The cave was long and had two more rooms, at least, deeper down and chill, but the space behind the wall warmed quickly. Ree shook her clothes, batted the ice away, and spread them near the fire. She lit the half doobie. Hunters and lovers had used the cave in recent years and had left their withered litter and bent empties, but there was some ancestral tra
sh made visible by the lifting flames. Parts of several fragile white plates and cup handles, a tarnished long fork with two tines, cracked blue potion bottles and tin cans thinned by time to where a finger could poke through.
They likely buried him somewhere near.
If they buried him.
Or dropped him into a bottomless black hole.
The sleet stopped after night fell. The sky spread low and milky over all that ice. Time and again Ree slipped into Mamaw’s coat and hunted wood on the slope. The milk sky and ice let her see dead wood and she dragged the wood to the fire, made the flames healthy, and hung the coat to dry. The corner by the wall became very warm and Ree sat there bare-butted and oddly comforted, knowing that so many relatives with names she never knew had hunched here in this very spot to renew themselves after a sad spinning time had dropped over their lives and whirled them raw.
Coyotes sang to her and she slept, fed the fire, heard snowplows way in the distance.
Her belly rumbled and pinged and hunger drew her into an aching curl.
Water woke her. The blessing of daylight showed a warmer world and thin rivulets trickled down the slope. The air at dawn was warmer than any day had been for a week. The landscape was softening some but not to mush.
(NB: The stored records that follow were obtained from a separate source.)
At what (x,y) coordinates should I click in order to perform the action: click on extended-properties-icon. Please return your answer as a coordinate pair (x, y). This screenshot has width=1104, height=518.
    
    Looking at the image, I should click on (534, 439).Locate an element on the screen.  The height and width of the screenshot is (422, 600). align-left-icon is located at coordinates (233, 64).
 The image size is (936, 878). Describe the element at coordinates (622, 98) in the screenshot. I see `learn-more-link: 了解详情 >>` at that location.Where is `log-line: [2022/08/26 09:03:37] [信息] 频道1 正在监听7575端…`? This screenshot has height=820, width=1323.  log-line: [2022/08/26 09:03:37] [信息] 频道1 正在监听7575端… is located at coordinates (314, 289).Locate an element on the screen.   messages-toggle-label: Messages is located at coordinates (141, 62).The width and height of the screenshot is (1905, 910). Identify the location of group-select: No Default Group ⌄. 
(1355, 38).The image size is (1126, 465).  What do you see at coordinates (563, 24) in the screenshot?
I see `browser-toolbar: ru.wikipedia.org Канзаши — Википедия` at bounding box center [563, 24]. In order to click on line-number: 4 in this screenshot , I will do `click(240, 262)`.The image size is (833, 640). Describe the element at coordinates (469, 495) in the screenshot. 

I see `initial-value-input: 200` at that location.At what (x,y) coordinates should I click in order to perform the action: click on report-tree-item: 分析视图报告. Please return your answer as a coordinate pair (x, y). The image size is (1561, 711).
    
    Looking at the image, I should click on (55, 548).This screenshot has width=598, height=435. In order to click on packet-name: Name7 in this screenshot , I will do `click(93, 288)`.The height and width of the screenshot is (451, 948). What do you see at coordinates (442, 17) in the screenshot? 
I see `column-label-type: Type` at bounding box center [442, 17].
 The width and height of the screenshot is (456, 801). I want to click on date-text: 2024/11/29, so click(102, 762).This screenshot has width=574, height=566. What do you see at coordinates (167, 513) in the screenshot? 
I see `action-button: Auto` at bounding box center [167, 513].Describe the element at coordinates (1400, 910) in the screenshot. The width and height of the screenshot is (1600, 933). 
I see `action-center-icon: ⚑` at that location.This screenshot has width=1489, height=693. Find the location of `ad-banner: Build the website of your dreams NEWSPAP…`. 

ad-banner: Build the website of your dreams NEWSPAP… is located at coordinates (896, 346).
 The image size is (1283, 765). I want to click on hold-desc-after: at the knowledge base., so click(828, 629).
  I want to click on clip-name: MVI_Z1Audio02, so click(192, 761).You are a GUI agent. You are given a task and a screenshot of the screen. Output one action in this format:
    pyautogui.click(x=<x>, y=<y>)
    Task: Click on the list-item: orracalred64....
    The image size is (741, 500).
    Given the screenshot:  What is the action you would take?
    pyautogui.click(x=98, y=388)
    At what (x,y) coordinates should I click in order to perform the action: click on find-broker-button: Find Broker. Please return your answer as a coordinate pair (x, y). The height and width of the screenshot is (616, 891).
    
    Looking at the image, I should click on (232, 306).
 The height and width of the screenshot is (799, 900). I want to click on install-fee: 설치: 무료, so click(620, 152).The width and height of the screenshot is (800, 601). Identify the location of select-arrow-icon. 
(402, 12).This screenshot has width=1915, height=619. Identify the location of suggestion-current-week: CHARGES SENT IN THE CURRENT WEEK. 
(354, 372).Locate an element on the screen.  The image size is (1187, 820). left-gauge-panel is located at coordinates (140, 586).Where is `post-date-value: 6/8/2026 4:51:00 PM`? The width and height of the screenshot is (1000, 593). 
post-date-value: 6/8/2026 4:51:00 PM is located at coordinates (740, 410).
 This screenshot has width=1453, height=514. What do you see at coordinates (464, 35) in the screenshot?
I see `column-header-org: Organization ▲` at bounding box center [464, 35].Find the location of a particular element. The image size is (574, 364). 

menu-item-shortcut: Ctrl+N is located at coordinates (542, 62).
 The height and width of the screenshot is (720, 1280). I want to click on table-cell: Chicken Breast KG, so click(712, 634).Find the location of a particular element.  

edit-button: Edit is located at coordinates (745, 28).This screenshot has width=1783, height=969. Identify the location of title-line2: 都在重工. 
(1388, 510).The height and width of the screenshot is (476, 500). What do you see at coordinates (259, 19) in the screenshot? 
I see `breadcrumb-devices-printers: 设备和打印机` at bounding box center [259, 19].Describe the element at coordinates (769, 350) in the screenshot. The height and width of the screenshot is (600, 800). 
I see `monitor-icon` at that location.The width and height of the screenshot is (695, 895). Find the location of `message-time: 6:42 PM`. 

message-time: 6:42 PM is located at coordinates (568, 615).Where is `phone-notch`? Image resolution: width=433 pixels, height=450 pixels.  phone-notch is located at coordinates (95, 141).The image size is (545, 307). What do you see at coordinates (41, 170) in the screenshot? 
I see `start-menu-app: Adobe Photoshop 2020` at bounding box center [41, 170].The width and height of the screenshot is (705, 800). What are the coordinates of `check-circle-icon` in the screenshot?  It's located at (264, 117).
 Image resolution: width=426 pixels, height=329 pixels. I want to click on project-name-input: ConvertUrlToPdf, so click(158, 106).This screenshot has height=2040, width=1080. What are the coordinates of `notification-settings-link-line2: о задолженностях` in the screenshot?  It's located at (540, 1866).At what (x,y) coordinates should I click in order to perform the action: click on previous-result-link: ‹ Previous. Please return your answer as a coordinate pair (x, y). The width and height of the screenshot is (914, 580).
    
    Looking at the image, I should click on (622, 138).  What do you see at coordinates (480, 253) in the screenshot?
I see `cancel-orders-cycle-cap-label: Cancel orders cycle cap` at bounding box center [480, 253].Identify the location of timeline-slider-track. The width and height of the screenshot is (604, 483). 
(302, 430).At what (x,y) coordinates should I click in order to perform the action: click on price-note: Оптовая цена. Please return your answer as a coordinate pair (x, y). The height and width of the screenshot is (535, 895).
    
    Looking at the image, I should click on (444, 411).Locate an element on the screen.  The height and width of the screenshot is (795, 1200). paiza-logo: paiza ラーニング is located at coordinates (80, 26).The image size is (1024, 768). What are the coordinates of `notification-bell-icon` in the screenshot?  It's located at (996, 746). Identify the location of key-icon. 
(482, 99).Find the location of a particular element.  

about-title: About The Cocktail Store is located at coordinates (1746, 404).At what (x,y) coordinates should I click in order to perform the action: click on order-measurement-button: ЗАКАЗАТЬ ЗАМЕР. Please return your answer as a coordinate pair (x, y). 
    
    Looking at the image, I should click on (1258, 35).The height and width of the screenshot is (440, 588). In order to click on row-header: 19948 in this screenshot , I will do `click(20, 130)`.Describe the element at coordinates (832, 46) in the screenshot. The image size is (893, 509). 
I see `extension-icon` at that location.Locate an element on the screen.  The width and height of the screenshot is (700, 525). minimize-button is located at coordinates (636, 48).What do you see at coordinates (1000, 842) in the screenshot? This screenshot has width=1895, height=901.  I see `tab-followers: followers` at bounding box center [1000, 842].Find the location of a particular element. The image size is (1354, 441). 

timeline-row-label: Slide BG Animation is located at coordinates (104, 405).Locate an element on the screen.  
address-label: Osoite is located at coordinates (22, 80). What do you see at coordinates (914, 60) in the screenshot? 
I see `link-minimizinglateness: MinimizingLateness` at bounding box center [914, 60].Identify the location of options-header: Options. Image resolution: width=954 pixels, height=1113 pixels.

A freight passed on the tracks beyond the field and whisked the path clear.
He’d fight if he knew they were comin’ and maybe somebody else’s hurt, too.
She stood in sunlight and stretched, a great long body pale and twisting at the brink of a cave. She walked to water dripping from the rock above the cave mouth, cupped her hands to the trickle and drank and drank deeply of the falling new water.
Chapter 13
HILLSIDES KNIT with ice came apart. Ice slipped from everything, limb, twig, stump, rock, and cascaded chinking to ground. Mist lifted from the bottoms to lie over the tracks but did not lift much above her head. Mist smeared like tears squashed on her cheeks. She could see the sky but her feet were cloudy. The stout ties, moistened, released their tar smell, and she kicked from one wet tie to the next, sniffing tar in the mist and listening to ice chime in the trees or slip loose to shatter. She wiped the mist that felt like tears on her cheeks and pulled her hood tight. Larger ice shapes fell thudding. Runnels of high melt cut wee downhill gutters in the snow. Ice sounds and trickle sounds and her boots thumping. At a bridge across a frozen creek she paused to stare down. She tried to see past the pocked skin of ice to the depths of flowing water. She was strangely still and staring, still and staring on the bridge until she understood that her eyes searched for a body beneath that ice, and she crouched to her knees and cried, cried until tears ran down her chest.